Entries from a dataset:

==============================

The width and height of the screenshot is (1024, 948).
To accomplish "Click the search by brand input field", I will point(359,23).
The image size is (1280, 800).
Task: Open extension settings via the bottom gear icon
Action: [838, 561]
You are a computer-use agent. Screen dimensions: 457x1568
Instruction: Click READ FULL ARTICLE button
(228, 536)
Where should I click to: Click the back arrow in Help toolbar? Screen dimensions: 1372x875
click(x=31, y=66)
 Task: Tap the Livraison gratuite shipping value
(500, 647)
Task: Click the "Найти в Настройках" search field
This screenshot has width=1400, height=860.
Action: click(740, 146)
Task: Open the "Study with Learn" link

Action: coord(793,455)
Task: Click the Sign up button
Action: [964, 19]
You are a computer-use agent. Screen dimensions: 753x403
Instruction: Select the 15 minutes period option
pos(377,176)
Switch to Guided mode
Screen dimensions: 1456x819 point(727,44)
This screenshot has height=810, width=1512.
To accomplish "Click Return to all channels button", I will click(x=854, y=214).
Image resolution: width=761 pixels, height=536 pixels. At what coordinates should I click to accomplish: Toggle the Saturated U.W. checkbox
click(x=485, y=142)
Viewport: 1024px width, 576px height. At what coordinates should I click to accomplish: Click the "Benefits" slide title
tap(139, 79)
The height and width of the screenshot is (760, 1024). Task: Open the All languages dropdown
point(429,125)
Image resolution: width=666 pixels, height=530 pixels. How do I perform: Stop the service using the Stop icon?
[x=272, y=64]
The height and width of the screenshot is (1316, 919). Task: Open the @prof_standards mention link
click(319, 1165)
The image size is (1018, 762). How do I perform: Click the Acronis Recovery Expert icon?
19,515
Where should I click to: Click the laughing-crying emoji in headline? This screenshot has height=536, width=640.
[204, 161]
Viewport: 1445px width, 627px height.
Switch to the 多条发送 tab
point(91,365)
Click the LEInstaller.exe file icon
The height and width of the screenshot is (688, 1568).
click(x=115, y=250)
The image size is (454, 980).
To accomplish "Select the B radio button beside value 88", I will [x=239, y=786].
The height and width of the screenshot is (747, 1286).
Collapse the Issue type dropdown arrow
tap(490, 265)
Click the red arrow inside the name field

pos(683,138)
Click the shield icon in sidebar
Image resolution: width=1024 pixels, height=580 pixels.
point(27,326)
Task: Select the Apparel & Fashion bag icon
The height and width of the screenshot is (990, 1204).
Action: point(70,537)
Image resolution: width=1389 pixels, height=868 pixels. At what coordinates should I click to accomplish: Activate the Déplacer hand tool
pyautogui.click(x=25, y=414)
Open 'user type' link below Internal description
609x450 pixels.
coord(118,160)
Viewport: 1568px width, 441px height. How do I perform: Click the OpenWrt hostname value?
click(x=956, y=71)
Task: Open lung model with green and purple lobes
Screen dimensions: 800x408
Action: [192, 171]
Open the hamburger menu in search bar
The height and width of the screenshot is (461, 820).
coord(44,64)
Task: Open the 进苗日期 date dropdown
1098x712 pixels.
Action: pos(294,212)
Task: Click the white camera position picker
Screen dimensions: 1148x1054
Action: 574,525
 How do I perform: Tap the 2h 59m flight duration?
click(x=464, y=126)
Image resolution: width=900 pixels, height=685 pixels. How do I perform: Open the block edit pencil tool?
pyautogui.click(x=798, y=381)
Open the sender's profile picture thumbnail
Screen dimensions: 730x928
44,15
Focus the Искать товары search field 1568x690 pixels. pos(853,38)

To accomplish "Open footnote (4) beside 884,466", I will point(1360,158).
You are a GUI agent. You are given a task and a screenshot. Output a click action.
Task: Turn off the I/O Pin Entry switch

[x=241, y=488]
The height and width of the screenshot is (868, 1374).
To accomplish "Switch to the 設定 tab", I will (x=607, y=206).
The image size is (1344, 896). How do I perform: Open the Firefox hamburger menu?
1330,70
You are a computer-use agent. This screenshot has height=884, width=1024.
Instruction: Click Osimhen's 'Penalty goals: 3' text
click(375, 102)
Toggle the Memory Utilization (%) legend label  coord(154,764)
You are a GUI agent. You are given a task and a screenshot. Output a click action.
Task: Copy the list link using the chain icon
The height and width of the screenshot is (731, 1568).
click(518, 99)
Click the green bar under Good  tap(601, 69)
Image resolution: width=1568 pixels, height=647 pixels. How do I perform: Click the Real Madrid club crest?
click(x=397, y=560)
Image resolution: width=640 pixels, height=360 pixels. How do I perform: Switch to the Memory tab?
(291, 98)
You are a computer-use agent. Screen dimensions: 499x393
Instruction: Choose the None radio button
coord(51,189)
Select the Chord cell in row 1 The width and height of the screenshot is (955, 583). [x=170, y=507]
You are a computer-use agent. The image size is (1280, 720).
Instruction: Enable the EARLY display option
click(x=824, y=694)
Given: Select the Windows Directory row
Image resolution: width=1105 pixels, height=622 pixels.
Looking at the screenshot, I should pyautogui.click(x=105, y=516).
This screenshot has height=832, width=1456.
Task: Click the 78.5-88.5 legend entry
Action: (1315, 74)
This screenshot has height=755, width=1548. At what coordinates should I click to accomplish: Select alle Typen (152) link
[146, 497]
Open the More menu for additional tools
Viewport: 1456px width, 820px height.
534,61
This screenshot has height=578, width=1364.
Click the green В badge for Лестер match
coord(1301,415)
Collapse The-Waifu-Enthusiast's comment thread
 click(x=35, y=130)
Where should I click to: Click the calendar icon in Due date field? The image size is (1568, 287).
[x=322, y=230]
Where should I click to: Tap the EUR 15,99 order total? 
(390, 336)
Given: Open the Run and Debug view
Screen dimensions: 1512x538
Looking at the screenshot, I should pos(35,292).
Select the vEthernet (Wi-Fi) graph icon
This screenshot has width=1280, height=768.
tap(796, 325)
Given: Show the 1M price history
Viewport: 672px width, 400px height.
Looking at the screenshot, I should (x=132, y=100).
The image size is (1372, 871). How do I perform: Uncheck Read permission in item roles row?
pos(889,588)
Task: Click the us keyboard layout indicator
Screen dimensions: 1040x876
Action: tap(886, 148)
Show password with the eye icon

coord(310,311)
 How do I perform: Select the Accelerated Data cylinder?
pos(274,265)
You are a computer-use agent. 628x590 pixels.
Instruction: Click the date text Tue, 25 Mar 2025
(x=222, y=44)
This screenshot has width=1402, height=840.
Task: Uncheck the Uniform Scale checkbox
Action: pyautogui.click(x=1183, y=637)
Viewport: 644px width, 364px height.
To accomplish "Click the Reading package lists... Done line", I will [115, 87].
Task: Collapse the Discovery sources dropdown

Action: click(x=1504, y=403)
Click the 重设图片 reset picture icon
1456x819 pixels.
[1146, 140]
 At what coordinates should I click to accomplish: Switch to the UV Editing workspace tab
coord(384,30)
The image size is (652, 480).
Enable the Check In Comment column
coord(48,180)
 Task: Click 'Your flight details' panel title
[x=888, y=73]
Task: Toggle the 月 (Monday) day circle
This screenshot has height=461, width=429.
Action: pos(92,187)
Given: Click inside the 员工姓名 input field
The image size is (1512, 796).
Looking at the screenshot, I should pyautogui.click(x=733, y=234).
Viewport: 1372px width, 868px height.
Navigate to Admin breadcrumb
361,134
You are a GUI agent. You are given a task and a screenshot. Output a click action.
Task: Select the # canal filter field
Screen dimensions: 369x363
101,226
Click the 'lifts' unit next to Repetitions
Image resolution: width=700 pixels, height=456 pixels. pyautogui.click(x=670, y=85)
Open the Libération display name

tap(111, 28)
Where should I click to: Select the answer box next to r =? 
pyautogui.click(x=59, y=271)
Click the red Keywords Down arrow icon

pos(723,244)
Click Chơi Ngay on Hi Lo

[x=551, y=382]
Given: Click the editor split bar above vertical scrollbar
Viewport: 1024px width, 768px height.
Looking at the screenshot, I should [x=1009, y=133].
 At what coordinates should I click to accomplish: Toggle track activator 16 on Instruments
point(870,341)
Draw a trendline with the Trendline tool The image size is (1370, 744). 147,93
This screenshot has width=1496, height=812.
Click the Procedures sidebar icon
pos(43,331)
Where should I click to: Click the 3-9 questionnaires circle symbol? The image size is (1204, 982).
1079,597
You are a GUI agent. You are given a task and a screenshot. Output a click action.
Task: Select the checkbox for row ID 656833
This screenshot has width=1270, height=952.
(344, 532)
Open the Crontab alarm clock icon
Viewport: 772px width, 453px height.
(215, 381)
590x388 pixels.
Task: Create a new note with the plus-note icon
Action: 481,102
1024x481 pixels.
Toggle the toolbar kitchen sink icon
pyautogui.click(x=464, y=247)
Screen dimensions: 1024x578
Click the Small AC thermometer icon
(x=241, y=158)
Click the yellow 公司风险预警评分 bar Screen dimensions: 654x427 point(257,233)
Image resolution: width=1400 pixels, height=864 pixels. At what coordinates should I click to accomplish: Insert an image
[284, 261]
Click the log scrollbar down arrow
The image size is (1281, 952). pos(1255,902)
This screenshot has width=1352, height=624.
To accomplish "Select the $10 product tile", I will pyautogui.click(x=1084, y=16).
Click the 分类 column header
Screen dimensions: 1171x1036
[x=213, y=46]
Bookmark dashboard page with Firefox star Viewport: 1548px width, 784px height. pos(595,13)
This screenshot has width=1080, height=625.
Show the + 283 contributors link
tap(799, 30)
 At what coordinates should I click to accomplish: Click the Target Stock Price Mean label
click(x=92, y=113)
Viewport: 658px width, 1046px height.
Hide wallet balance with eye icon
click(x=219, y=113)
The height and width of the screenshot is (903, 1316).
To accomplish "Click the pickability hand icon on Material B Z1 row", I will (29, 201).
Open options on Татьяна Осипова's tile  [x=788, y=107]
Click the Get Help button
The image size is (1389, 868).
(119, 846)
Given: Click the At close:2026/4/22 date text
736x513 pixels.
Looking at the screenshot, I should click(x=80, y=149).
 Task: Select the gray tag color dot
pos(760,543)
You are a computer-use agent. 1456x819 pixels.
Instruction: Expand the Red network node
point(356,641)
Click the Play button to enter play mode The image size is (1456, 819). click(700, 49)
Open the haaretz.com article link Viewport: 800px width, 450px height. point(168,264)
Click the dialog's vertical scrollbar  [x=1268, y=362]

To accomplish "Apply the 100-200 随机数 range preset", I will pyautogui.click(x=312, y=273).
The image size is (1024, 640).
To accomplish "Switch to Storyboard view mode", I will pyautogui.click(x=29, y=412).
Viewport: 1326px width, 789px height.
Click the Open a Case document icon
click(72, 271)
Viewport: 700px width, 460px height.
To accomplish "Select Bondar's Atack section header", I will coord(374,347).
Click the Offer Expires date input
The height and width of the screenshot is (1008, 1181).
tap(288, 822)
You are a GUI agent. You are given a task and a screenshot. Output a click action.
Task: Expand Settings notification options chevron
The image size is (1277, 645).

==============================

_EXERCISE_. Return the stretch of entries from the line containing "Task: Collapse the Discovery sources dropdown" through the line containing "Looking at the screenshot, I should [x=1009, y=133].", both lines included, reproduced verbatim.

_EXERCISE RESPONSE_.
Task: Collapse the Discovery sources dropdown

Action: click(x=1504, y=403)
Click the 重设图片 reset picture icon
1456x819 pixels.
[1146, 140]
 At what coordinates should I click to accomplish: Switch to the UV Editing workspace tab
coord(384,30)
The image size is (652, 480).
Enable the Check In Comment column
coord(48,180)
 Task: Click 'Your flight details' panel title
[x=888, y=73]
Task: Toggle the 月 (Monday) day circle
This screenshot has height=461, width=429.
Action: pos(92,187)
Given: Click inside the 员工姓名 input field
The image size is (1512, 796).
Looking at the screenshot, I should pyautogui.click(x=733, y=234).
Viewport: 1372px width, 868px height.
Navigate to Admin breadcrumb
361,134
You are a GUI agent. You are given a task and a screenshot. Output a click action.
Task: Select the # canal filter field
Screen dimensions: 369x363
101,226
Click the 'lifts' unit next to Repetitions
Image resolution: width=700 pixels, height=456 pixels. pyautogui.click(x=670, y=85)
Open the Libération display name

tap(111, 28)
Where should I click to: Select the answer box next to r =? 
pyautogui.click(x=59, y=271)
Click the red Keywords Down arrow icon

pos(723,244)
Click Chơi Ngay on Hi Lo

[x=551, y=382]
Given: Click the editor split bar above vertical scrollbar
Viewport: 1024px width, 768px height.
Looking at the screenshot, I should [x=1009, y=133].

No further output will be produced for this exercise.